╭─ Records for this exercise

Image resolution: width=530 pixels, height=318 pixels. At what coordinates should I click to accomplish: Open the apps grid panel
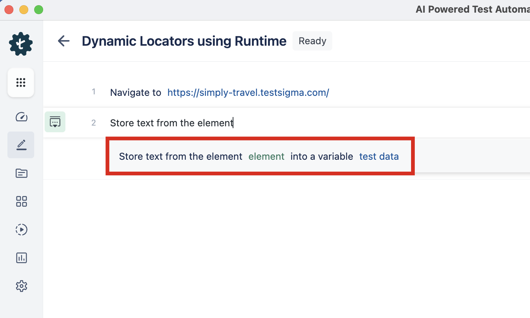point(20,82)
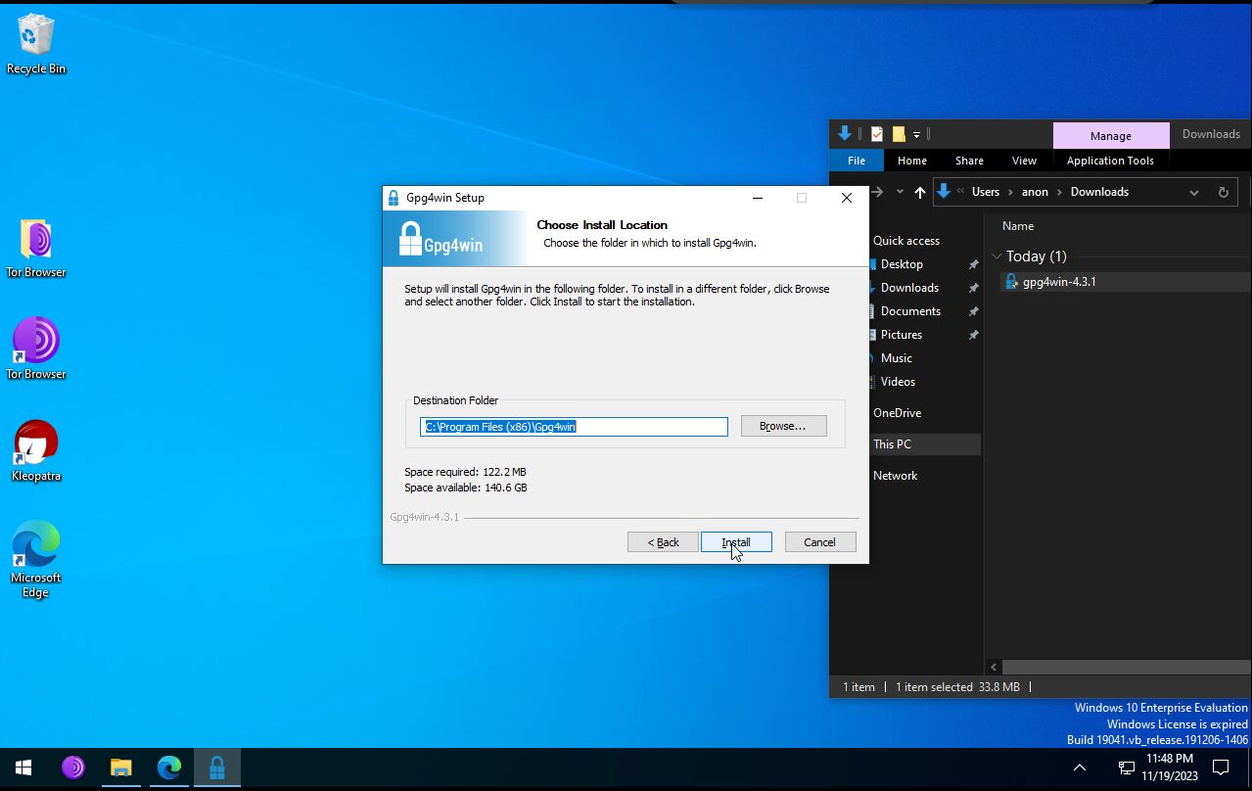1252x791 pixels.
Task: Open the Tor Browser shortcut on desktop
Action: (36, 343)
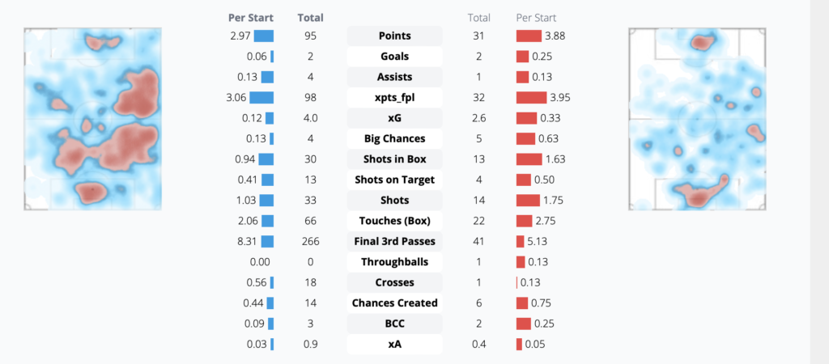Click the left bold Total column header
The width and height of the screenshot is (829, 364).
[310, 17]
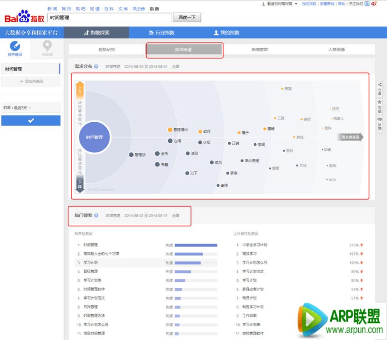Open the user account dropdown arrow
Screen dimensions: 387x340
click(296, 4)
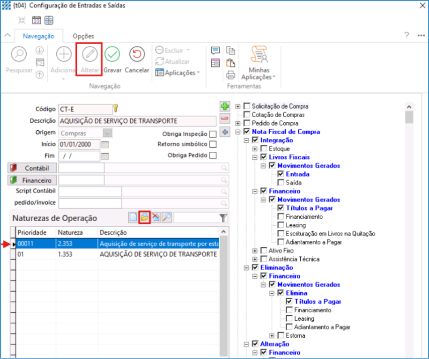This screenshot has width=429, height=359.
Task: Click the red Cancelar icon
Action: pyautogui.click(x=137, y=54)

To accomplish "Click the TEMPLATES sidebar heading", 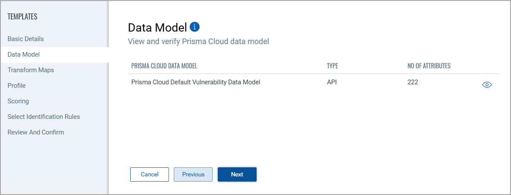I will [x=22, y=17].
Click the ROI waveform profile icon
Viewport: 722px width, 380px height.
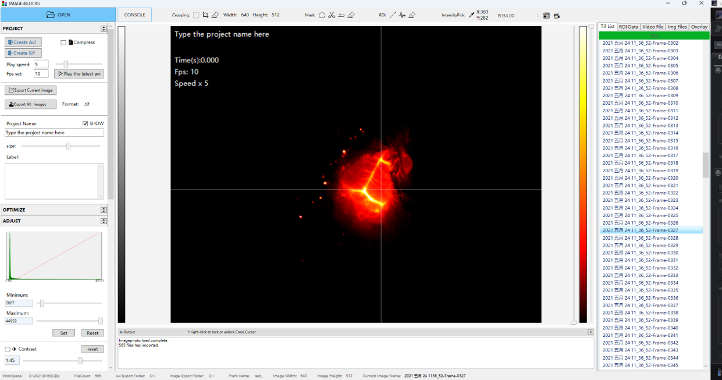click(402, 15)

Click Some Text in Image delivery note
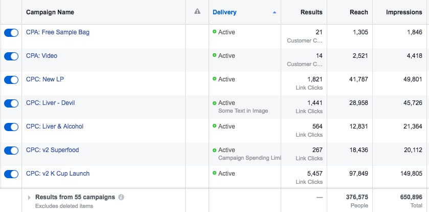[243, 111]
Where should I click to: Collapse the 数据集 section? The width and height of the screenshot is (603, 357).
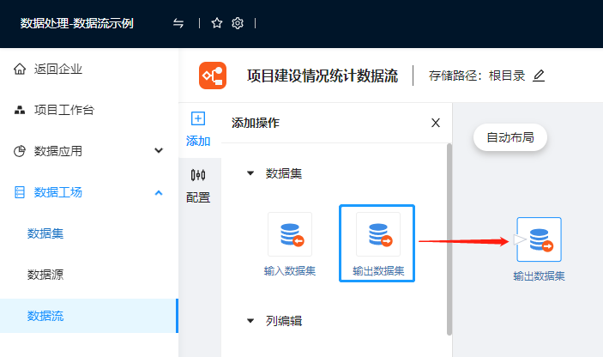tap(250, 173)
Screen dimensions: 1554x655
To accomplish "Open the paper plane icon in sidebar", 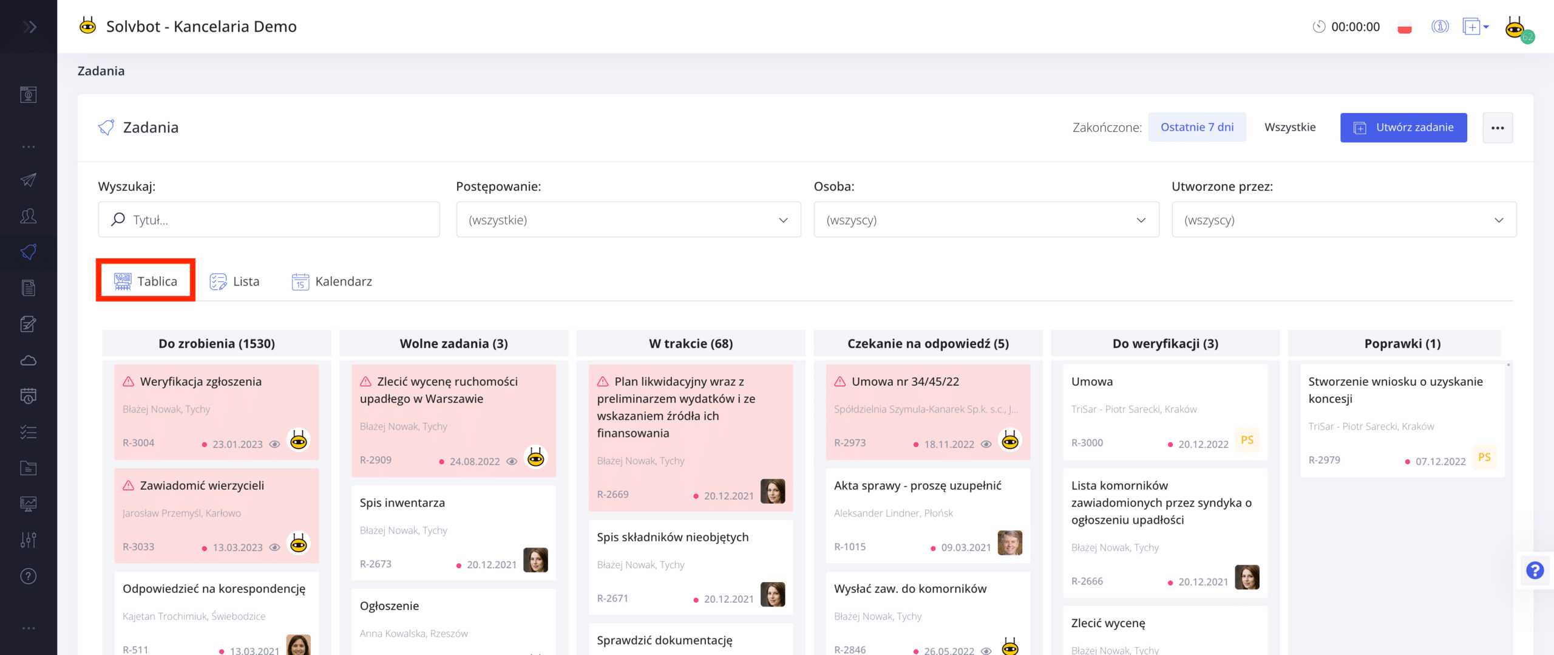I will click(29, 180).
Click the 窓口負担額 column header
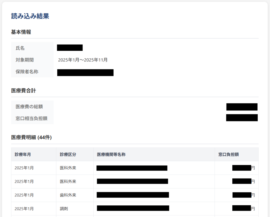 pos(229,155)
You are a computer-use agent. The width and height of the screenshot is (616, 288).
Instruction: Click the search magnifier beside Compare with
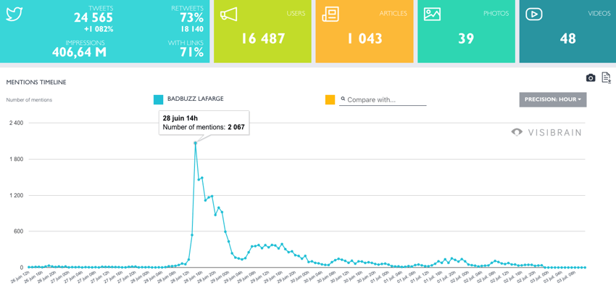343,99
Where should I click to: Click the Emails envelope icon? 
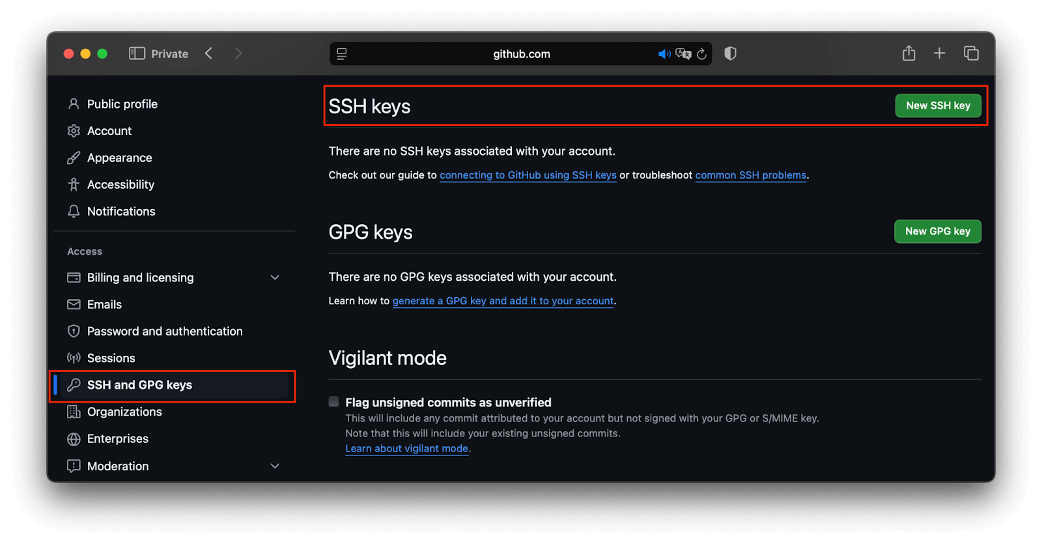point(74,304)
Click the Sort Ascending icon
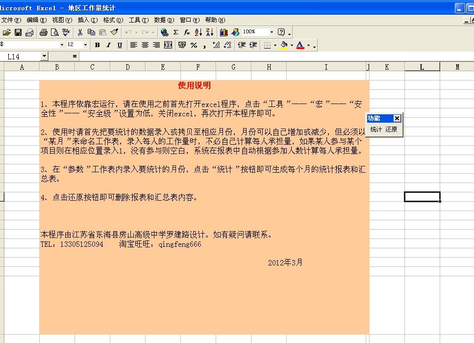Screen dimensions: 474x343 [198, 32]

╰─

■ **What to work on**: Write out exactly the lines from the line that contains "Instruction: Click the" through the end of the material, including both ends. No pictures belong in the copy.

■ **Response**:
Instruction: Click the search magnifier beside Compare with
343,99
Where should I click to: Click the Emails envelope icon? 
point(74,304)
Click the Sort Ascending icon
Screen dimensions: 474x343 [198, 32]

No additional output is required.